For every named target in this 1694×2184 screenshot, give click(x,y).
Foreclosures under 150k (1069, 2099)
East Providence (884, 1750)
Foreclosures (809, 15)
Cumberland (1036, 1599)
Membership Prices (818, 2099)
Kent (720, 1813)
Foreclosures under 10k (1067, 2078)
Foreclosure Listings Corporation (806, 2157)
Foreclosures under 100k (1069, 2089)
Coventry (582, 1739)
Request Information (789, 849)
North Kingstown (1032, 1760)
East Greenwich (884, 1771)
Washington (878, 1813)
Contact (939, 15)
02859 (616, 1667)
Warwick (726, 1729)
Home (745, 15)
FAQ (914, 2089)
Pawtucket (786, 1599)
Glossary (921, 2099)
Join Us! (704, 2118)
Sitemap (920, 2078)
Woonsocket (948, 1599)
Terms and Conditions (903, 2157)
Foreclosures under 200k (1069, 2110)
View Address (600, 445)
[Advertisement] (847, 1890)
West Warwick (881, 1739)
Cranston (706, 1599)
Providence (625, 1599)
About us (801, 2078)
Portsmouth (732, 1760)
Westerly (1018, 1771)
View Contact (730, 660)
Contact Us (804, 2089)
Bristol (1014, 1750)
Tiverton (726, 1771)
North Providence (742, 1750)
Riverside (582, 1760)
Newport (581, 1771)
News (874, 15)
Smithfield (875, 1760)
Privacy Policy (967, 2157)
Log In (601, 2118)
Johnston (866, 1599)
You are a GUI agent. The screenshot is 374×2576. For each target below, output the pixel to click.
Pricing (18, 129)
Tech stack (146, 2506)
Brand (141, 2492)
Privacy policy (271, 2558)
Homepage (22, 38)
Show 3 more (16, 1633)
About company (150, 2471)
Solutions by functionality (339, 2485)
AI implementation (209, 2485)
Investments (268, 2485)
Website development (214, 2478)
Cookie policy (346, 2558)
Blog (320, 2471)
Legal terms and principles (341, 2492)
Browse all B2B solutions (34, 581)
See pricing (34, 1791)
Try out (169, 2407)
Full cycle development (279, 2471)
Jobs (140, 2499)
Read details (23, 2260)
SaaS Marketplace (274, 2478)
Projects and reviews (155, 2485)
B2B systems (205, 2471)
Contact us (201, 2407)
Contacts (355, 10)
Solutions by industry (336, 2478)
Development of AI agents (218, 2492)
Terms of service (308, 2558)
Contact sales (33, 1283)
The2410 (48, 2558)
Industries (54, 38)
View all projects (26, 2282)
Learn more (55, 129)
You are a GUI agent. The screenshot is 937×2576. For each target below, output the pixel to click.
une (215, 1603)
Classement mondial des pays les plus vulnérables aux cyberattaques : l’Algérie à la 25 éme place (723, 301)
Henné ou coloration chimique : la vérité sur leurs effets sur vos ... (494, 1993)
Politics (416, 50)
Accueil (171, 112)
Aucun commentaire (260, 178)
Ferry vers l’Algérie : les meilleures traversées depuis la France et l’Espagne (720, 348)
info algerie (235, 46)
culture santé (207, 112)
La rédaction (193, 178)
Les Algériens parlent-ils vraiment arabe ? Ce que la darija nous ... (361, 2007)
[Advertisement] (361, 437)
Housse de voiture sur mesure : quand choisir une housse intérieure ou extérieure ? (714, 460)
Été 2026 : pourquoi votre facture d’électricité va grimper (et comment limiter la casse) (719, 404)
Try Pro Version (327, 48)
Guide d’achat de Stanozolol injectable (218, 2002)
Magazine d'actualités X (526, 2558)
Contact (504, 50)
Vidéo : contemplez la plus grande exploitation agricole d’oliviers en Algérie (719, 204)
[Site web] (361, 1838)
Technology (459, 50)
++++++++
■ EXERCISE
Your answer must be the line containing "Tech stack (146, 2506)" and every line after it through the end of the records above, reproduced exactly and alone.

■ ANSWER FOR THE TASK
Tech stack (146, 2506)
Brand (141, 2492)
Privacy policy (271, 2558)
Homepage (22, 38)
Show 3 more (16, 1633)
About company (150, 2471)
Solutions by functionality (339, 2485)
AI implementation (209, 2485)
Investments (268, 2485)
Website development (214, 2478)
Cookie policy (346, 2558)
Blog (320, 2471)
Legal terms and principles (341, 2492)
Browse all B2B solutions (34, 581)
See pricing (34, 1791)
Try out (169, 2407)
Full cycle development (279, 2471)
Jobs (140, 2499)
Read details (23, 2260)
SaaS Marketplace (274, 2478)
Projects and reviews (155, 2485)
B2B systems (205, 2471)
Contact us (201, 2407)
Contacts (355, 10)
Solutions by industry (336, 2478)
Development of AI agents (218, 2492)
Terms of service (308, 2558)
Contact sales (33, 1283)
The2410 (48, 2558)
Industries (54, 38)
View all projects (26, 2282)
Learn more (55, 129)
You are a GUI agent. The screenshot is 937×2576. For each target below, output the pixel to click.
une (215, 1603)
Classement mondial des pays les plus vulnérables aux cyberattaques : l’Algérie à la 25 éme place (723, 301)
Henné ou coloration chimique : la vérité sur leurs effets sur vos ... (494, 1993)
Politics (416, 50)
Accueil (171, 112)
Aucun commentaire (260, 178)
Ferry vers l’Algérie : les meilleures traversées depuis la France et l’Espagne (720, 348)
info algerie (235, 46)
culture santé (207, 112)
La rédaction (193, 178)
Les Algériens parlent-ils vraiment arabe ? Ce que la darija nous ... (361, 2007)
[Advertisement] (361, 437)
Housse de voiture sur mesure : quand choisir une housse intérieure ou extérieure ? (714, 460)
Été 2026 : pourquoi votre facture d’électricité va grimper (et comment limiter la casse) (719, 404)
Try Pro Version (327, 48)
Guide d’achat de Stanozolol injectable (218, 2002)
Magazine d'actualités X (526, 2558)
Contact (504, 50)
Vidéo : contemplez la plus grande exploitation agricole d’oliviers en Algérie (719, 204)
[Site web] (361, 1838)
Technology (459, 50)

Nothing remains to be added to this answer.